# Work required:
Start at the line that contains "The image size is (540, 303)." in the listing below and extract every line through the last, exactly; leave pictures out.

# Task data:
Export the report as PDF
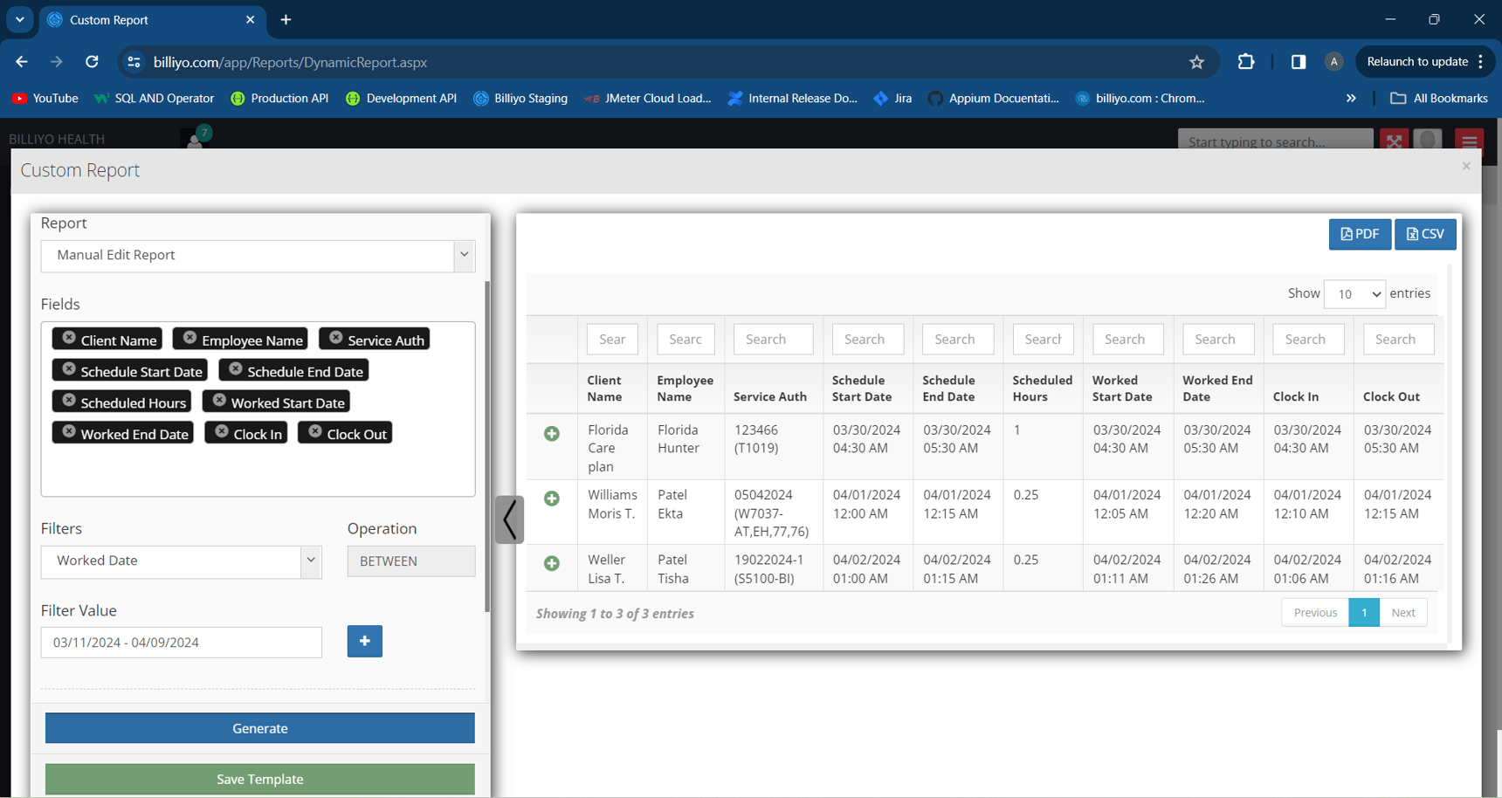1502x798 pixels. [x=1359, y=234]
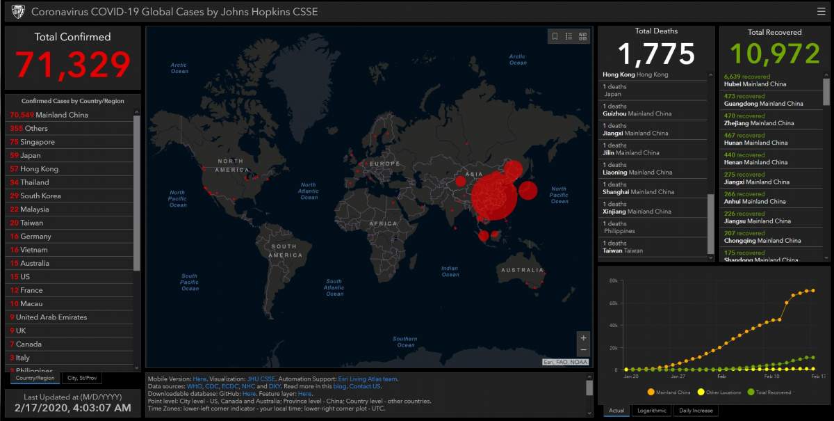Viewport: 834px width, 421px height.
Task: Open the bookmarks icon on the map
Action: pyautogui.click(x=555, y=36)
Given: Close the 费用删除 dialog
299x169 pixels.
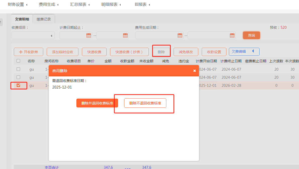Looking at the screenshot, I should pyautogui.click(x=194, y=71).
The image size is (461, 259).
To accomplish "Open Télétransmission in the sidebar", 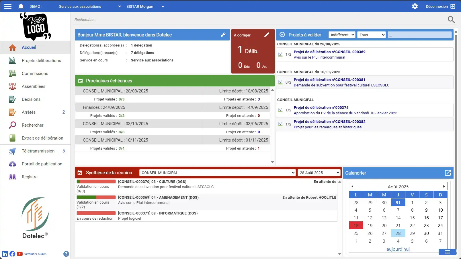I will 38,151.
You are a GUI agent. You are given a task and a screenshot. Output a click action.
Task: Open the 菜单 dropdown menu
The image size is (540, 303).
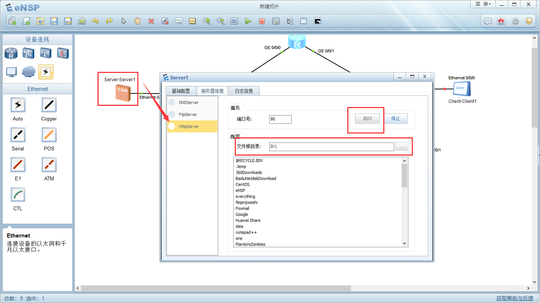[483, 4]
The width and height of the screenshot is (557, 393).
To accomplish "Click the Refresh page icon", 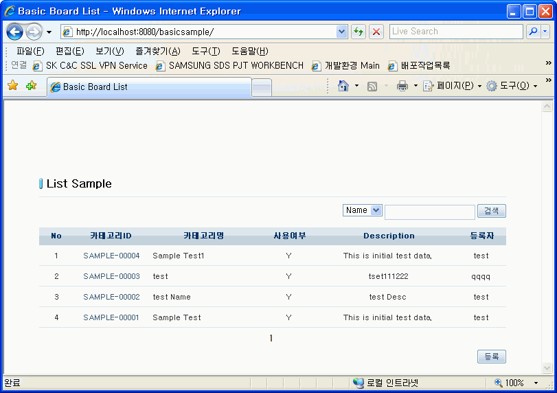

# Expected answer:
The image size is (540, 303).
[483, 4]
The width and height of the screenshot is (557, 393).
To accomplish "Click the Refresh page icon", 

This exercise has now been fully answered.